+++ Records +++
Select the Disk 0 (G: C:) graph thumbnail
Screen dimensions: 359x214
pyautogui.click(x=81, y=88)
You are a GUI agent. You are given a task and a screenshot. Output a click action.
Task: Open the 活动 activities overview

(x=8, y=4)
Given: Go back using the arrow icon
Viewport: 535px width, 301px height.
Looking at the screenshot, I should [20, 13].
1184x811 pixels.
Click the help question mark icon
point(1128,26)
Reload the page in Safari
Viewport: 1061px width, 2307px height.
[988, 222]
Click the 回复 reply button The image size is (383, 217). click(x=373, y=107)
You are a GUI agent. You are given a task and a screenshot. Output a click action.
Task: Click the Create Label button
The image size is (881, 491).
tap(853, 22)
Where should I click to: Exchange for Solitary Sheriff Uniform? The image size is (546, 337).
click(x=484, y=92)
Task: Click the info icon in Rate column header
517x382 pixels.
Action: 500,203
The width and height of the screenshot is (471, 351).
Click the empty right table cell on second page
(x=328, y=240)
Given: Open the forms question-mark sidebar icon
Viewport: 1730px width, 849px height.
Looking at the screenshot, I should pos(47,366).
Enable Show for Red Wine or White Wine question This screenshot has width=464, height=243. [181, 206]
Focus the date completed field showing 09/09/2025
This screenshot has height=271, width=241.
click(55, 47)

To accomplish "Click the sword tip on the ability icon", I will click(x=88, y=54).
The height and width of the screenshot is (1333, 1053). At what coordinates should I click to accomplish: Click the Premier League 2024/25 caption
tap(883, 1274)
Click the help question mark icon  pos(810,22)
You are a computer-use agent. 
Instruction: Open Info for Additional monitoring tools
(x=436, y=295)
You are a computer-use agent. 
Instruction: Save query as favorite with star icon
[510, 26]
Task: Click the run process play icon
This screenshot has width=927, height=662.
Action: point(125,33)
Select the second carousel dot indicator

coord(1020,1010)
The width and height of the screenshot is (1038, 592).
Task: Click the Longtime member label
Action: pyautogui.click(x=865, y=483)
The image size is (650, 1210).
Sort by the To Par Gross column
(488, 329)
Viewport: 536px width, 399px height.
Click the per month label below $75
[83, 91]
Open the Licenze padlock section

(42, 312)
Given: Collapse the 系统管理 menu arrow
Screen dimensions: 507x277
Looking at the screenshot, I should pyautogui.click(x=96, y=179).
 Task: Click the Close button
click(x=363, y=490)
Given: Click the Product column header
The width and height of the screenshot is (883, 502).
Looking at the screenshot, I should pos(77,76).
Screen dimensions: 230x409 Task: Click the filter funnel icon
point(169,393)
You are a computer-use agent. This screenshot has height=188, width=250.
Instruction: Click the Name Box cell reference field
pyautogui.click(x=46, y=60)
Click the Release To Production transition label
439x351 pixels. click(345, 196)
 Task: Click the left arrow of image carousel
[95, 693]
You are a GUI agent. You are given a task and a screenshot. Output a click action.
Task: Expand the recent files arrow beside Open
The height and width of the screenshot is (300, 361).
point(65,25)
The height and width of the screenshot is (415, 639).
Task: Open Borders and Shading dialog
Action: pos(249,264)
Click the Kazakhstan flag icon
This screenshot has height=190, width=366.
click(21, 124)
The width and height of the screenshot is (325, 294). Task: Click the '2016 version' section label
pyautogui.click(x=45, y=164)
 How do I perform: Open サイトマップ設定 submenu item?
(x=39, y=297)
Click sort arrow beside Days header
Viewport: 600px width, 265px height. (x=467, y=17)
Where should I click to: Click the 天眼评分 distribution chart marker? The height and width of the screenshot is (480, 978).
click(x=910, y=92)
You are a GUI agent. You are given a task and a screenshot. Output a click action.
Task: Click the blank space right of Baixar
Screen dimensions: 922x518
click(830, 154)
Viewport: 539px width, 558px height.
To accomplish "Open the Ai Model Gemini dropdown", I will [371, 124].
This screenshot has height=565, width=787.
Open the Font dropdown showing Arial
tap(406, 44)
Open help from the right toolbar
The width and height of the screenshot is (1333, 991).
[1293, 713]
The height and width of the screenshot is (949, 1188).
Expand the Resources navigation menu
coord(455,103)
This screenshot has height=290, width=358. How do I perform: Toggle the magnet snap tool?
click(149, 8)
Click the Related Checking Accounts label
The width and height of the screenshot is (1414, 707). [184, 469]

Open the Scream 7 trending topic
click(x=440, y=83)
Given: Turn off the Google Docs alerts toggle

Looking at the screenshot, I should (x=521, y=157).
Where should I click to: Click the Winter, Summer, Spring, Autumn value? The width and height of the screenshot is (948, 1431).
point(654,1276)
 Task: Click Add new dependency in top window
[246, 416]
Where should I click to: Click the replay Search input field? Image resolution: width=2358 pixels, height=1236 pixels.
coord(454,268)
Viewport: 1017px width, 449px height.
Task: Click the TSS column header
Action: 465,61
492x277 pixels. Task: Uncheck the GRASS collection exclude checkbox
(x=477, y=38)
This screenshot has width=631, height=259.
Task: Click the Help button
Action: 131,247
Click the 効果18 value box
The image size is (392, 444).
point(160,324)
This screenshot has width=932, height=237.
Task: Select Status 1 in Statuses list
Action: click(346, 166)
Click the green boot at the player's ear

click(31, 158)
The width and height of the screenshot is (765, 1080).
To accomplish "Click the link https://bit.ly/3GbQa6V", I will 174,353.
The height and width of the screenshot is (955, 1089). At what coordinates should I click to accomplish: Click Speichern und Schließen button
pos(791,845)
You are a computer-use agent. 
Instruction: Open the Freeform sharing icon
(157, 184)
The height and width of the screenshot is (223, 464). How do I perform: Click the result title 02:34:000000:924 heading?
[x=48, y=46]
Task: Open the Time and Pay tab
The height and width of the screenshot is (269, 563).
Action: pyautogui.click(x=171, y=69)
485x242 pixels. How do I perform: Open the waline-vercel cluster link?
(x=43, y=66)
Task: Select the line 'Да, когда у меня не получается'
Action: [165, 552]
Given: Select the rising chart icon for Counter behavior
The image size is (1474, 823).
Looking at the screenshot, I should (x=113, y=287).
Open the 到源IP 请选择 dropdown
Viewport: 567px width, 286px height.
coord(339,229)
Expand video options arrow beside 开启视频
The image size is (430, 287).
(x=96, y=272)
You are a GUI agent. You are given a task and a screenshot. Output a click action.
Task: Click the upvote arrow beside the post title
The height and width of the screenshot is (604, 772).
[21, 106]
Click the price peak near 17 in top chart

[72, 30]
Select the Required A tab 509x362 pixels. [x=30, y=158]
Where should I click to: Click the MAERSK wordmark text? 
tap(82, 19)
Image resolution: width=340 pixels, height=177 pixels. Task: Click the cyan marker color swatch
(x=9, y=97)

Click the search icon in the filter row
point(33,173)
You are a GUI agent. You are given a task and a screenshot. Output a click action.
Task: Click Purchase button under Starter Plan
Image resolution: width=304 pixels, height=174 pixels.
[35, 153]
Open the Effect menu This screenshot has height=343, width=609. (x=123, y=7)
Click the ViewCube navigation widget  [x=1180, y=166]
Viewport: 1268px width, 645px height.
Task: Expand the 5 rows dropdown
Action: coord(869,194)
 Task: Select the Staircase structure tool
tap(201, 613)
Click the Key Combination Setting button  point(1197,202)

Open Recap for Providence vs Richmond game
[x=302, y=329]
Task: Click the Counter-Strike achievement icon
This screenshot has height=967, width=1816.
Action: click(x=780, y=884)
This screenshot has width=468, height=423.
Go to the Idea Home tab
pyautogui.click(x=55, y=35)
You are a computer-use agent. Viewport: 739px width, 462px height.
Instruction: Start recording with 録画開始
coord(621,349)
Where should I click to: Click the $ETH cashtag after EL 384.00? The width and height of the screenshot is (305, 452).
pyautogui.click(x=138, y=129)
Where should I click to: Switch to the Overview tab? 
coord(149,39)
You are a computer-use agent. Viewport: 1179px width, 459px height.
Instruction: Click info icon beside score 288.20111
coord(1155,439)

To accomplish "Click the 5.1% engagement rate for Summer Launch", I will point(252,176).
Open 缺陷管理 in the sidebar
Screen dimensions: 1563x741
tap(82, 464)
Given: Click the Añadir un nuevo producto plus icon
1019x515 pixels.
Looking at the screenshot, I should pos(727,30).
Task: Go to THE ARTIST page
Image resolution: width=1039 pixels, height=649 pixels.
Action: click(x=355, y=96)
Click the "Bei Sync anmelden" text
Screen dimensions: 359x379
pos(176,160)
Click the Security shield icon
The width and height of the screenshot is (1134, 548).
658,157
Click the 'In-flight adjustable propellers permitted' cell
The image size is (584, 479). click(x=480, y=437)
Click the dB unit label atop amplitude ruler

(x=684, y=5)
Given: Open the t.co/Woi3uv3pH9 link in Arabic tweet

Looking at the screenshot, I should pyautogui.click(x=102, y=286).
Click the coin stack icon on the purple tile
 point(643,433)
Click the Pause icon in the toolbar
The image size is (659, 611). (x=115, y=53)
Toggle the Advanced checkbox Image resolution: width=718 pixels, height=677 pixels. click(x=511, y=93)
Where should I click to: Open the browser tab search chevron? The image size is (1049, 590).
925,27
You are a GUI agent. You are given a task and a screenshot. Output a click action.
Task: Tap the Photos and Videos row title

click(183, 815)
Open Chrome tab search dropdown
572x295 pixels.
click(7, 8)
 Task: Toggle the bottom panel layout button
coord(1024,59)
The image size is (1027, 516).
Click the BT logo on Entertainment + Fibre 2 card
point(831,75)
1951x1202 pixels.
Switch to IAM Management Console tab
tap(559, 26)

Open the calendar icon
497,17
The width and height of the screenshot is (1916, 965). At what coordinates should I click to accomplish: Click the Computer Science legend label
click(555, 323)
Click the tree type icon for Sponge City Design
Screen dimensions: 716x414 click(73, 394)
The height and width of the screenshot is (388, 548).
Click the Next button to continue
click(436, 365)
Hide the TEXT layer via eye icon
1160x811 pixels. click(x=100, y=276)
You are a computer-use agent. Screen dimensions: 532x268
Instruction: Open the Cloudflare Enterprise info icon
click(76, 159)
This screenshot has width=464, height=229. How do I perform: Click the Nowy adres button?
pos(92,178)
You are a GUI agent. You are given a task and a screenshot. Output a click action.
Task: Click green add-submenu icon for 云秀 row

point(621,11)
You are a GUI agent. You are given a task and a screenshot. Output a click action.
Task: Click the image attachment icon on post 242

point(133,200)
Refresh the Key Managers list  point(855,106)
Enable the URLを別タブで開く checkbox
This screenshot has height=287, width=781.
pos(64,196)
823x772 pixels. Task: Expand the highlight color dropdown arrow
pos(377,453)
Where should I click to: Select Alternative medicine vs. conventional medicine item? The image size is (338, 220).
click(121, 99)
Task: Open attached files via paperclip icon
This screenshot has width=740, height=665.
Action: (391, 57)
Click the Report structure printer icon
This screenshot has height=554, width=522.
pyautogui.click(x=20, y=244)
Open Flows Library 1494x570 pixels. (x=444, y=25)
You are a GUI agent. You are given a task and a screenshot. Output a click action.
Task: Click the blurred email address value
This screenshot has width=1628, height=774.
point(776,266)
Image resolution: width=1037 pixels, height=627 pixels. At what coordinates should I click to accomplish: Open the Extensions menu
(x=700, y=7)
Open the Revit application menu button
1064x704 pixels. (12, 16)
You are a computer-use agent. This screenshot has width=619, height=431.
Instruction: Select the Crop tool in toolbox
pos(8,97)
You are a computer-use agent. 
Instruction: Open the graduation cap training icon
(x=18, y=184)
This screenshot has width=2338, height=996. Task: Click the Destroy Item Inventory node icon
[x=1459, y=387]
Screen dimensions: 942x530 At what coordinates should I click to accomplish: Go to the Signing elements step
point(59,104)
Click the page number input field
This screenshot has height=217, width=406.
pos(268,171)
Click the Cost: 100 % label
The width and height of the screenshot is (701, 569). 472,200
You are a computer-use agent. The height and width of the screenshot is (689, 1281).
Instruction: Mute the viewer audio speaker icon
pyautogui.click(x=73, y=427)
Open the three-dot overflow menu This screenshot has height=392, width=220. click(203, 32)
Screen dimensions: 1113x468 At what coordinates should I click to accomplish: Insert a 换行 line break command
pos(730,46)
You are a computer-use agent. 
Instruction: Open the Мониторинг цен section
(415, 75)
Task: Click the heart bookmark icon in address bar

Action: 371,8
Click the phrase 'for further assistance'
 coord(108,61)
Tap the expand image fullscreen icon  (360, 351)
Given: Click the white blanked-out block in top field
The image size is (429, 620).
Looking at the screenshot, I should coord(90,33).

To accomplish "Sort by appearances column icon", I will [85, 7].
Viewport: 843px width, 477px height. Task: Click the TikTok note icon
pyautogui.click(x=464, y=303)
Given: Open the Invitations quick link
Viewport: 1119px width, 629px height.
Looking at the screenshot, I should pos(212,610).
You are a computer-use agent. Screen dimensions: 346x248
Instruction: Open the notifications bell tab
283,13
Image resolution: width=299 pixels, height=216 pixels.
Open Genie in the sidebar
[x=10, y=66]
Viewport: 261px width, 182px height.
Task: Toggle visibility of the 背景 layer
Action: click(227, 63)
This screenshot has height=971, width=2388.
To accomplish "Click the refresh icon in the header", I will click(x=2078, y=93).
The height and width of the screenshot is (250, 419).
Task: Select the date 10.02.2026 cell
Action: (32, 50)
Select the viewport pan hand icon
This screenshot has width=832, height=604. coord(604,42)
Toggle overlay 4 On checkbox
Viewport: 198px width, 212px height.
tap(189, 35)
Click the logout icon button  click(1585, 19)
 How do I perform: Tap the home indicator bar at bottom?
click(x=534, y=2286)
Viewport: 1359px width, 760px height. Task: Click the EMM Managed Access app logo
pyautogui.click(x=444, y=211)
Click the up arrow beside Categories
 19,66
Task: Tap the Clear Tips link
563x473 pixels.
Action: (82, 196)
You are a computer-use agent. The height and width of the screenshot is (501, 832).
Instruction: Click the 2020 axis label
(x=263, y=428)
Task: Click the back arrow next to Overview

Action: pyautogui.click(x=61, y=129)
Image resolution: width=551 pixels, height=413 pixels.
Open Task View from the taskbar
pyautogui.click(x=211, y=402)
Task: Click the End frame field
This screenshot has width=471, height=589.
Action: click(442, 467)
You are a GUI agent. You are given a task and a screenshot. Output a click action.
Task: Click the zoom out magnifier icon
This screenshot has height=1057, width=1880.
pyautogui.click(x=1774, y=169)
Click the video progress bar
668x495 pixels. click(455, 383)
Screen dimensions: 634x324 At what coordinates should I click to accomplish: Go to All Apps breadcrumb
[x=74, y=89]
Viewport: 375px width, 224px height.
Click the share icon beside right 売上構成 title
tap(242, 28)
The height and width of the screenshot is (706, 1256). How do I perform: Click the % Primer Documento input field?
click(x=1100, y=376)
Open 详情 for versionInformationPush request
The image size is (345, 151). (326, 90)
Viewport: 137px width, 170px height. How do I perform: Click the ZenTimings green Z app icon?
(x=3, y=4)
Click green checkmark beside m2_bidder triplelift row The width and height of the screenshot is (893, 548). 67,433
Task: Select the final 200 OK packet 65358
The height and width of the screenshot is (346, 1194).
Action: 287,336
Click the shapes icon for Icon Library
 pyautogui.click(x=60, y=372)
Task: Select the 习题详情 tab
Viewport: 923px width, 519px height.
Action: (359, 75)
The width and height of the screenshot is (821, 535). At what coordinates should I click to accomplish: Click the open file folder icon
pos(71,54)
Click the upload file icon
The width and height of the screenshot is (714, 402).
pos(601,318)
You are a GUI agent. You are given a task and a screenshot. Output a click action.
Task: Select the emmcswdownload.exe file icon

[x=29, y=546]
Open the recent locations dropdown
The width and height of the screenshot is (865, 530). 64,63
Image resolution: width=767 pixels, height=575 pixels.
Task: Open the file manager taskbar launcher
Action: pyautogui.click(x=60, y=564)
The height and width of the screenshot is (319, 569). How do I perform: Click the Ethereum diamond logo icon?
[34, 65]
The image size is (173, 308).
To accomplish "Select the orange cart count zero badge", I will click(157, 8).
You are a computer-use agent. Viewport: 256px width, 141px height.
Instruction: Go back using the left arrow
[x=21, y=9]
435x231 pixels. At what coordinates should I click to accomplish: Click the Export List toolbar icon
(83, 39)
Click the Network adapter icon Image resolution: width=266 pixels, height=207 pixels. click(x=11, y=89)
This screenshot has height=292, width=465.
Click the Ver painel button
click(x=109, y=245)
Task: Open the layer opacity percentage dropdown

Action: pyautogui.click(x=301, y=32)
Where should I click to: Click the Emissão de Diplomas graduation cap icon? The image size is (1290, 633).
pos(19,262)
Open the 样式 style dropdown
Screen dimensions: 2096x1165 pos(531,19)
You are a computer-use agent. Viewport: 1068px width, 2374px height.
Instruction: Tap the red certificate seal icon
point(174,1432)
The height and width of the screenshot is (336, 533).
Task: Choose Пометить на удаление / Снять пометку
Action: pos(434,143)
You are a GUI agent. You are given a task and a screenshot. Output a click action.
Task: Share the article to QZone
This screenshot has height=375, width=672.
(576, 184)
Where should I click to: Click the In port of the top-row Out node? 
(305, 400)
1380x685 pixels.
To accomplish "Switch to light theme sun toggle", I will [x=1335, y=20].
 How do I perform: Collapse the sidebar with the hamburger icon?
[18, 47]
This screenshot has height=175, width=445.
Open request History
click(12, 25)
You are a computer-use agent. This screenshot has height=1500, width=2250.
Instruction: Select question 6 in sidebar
+++
## Exercise requirements
Rename "Viewport" to "Canvas" in the records from the first line through the line containing "Action: 500,203", and write those lines out again with nothing else altered.

## Final result
Select the Disk 0 (G: C:) graph thumbnail
Screen dimensions: 359x214
pyautogui.click(x=81, y=88)
You are a GUI agent. You are given a task and a screenshot. Output a click action.
Task: Open the 活动 activities overview

(x=8, y=4)
Given: Go back using the arrow icon
Canvas: 535px width, 301px height.
Looking at the screenshot, I should [20, 13].
1184x811 pixels.
Click the help question mark icon
point(1128,26)
Reload the page in Safari
Canvas: 1061px width, 2307px height.
[988, 222]
Click the 回复 reply button The image size is (383, 217). click(x=373, y=107)
You are a GUI agent. You are given a task and a screenshot. Output a click action.
Task: Click the Create Label button
The image size is (881, 491).
tap(853, 22)
Where should I click to: Exchange for Solitary Sheriff Uniform? The image size is (546, 337).
click(x=484, y=92)
Task: Click the info icon in Rate column header
517x382 pixels.
Action: 500,203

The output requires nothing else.